The big idea, he said, not wasting a second, is a new museum.

New museum? Susan Hudson's jaw dropped. Hudson, a longtime board member from Wilson, also felt delight. She had always disliked the building, which had begun as a grand design and been scaled back until its yellowish brick walls resembled a bunker.

"I know what you're thinking," Wheeler said. "What about our building?"

It fit perfectly, he said, into his plan to create a museum campus. Outside, bike trails, art installations and walking paths would nestle onto the 165-acre site. Inside, the collection would be displayed in an architectural gem on the hill bordering Blue Ridge Road. The old museum would be reinvented as a center for schoolkids and experimental, technology-based artists.

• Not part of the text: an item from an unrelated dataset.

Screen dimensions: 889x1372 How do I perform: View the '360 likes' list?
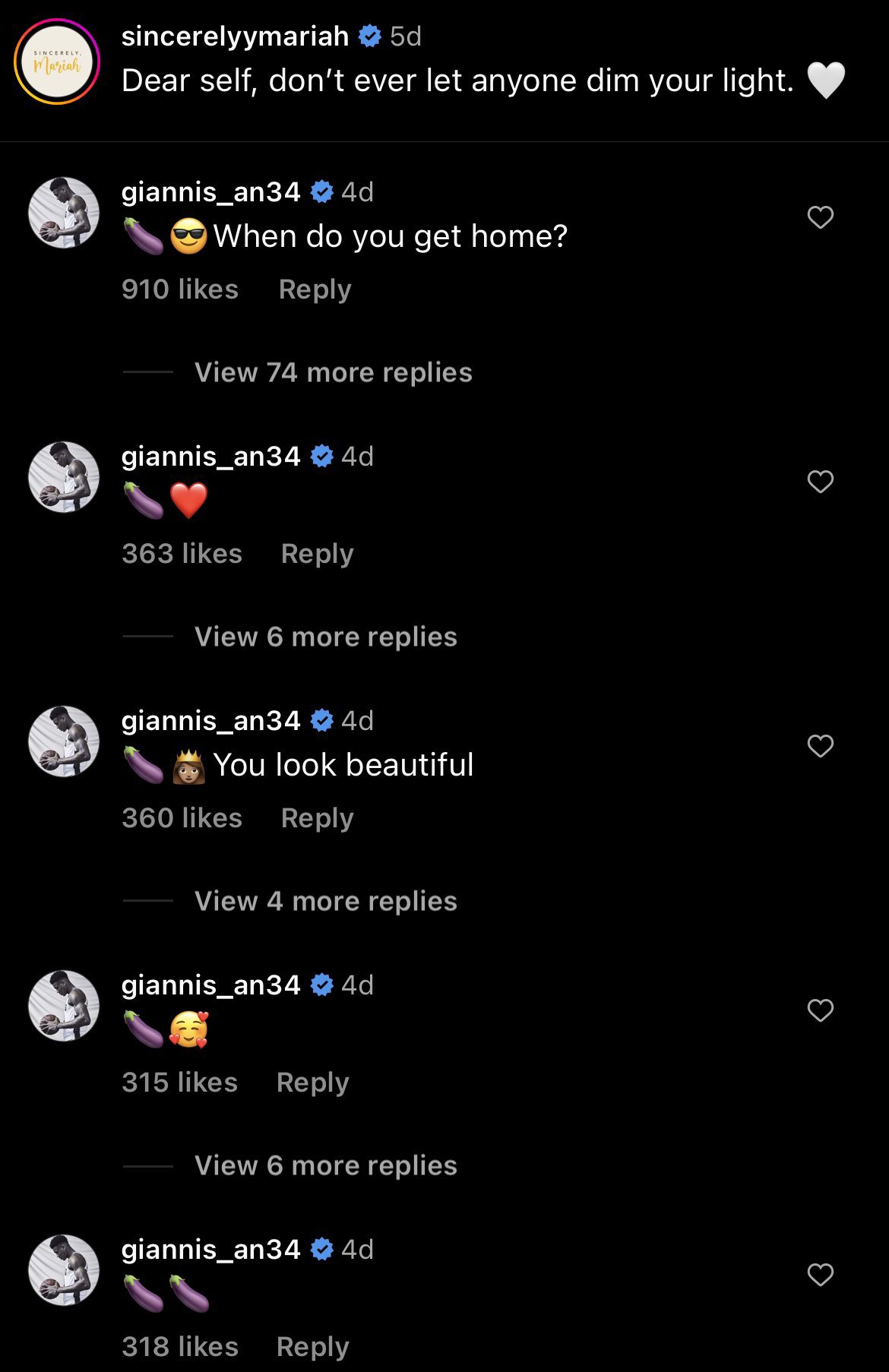click(182, 818)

For a moment, nobody spoke. In some boardrooms, that would be a bad sign. Not here. This board had grown used to Wheeler's pulling off the unexpected, whether blockbuster shows or legislative coups. Not only had he solidified the once shaky standing of the museum, but he had also brought politicians and business leaders into the fold through charm, political acumen and sheer will. He was the godfather of the Triangle's cultural boom.

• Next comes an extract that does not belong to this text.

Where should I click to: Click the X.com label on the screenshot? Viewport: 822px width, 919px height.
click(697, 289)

So what do you think, Wheeler asked.

Again, no words. Only applause.

North Carolina has seen figures like Larry Wheeler before, leaders determined to shape the state. Traditionally, these have been men of industry (Hugh McColl), education (Bill Friday) or politics (Jim Hunt). Wheeler, more than anyone in the Triangle, represents a new North Carolina. His vision merges the worlds of arts, politics and commerce into a potent cultural force. In the past five years, the museum, under his direction, has helped define the arts as industry.

A series of public-private partnerships has spent more than $150 million on the new North Carolina Museum of Natural Sciences, Exploris and the BTI Center for the Performing Arts. Audiences have embraced the growing scene, which has been strengthened by the DoubleTake Documentary Film Festival, the Carolina Ballet and a host of live theater companies.

Playing the game

A week after the meeting, Wheeler flew to Washington to see Iris Cantor, the California collector whose Rodin sculptures were the heart of the museum's big show. The White House was honoring her for lending work for its garden.

That morning, Wheeler visited the East Building of the National Gallery. This was his candy store, the 20th century art he loved. Pollocks. Motherwells. Rothkos. Though he had never taken an art history course, Wheeler had soaked up years of conversations with curators and private collectors. He knew what he liked. Color. Adventure. A feeling that what he saw on the canvas reflected the now.

He waved his arm excitedly after spotting a piece he admired.

"I want one of those," he said, a Cy Twombly to his right. "And that," turning toward a Susan Rothenberg on the opposite wall. He stood over a piece by Richard Long, who configures stones into shapes. The NCMA almost bought a Long, but head curator John Coffey had been concerned about putting it on the museum's carpeted floor. Wheeler couldn't wait to get back and tell Coffey that, indeed, Long worked on the rug.

Outside, Wheeler waited for Don Doskey, his partner of 15 years. They met in Cleveland shortly after Wheeler became development director of the Cleveland Museum of Art. For six years, they have maintained a long-distance relationship. Doskey, an interior designer, flies into the Triangle twice a month. They also try to meet on Wheeler's travels. Together, they headed to the White House.

It was Wheeler's first time, which he didn't hide. He urged Doskey to check out the paper towels in the men's room, stamped with the presidential seal. He watched the guests arrive, the directors of the National Gallery and Denver Art Museum, the hair-sprayed society women and their camera-toting husbands. Through a long hallway, up a red-carpeted stairway, they reached three large rooms lined with portraits of Thomas Jefferson, John Adams, James Madison.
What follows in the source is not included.